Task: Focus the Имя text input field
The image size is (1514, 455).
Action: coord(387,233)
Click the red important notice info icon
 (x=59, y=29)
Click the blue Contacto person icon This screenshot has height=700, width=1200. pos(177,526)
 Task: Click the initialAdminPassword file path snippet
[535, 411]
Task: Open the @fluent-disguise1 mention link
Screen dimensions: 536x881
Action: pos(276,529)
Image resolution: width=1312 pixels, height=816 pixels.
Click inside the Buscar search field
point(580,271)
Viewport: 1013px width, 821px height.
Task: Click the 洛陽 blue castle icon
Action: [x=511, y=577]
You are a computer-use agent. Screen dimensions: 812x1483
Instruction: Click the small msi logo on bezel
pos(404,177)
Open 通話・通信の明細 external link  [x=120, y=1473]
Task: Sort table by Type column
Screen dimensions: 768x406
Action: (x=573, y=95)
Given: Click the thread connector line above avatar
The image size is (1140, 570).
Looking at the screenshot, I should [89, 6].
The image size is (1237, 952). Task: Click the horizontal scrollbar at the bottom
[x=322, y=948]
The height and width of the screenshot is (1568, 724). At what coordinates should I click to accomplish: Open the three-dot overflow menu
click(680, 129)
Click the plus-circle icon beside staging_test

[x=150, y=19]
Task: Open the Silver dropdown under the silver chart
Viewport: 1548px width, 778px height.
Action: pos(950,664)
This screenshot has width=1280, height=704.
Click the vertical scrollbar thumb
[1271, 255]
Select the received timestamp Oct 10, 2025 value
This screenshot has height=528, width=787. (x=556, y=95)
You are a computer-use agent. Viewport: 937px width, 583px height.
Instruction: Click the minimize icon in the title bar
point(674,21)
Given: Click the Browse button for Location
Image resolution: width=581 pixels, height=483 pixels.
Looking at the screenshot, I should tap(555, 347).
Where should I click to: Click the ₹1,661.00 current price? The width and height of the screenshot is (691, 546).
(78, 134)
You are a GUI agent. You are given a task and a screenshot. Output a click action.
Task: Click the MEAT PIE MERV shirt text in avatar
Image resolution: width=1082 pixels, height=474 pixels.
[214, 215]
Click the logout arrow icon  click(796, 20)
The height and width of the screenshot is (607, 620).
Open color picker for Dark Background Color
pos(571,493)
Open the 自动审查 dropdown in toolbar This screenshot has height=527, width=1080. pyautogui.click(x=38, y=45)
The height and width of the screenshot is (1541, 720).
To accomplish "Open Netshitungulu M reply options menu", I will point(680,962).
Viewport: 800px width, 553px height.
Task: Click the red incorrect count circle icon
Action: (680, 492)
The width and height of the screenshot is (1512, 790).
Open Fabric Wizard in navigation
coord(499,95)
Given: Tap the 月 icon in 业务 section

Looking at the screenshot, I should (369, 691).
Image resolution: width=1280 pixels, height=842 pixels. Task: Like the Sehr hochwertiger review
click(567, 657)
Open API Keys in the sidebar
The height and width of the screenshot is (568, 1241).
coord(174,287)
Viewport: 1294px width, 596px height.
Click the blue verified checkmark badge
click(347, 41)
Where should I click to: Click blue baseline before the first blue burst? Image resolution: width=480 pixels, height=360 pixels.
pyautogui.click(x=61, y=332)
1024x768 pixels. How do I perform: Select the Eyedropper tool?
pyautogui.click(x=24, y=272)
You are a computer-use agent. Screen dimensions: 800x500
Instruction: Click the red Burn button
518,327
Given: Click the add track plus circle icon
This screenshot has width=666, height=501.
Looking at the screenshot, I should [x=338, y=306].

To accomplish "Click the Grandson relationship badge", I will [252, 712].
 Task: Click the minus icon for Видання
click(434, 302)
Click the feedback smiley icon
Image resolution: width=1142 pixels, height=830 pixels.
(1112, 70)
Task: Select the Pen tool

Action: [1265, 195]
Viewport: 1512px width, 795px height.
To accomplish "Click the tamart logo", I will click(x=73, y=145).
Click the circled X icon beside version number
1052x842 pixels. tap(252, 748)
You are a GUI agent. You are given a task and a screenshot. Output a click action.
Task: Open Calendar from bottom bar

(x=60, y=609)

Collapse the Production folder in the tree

---

(EXERCISE DIRECTIONS): From the records above, copy each line that contains the word "avatar".

(OUTPUT FOR THIS EXERCISE):
Given: Click the thread connector line above avatar
Task: Click the MEAT PIE MERV shirt text in avatar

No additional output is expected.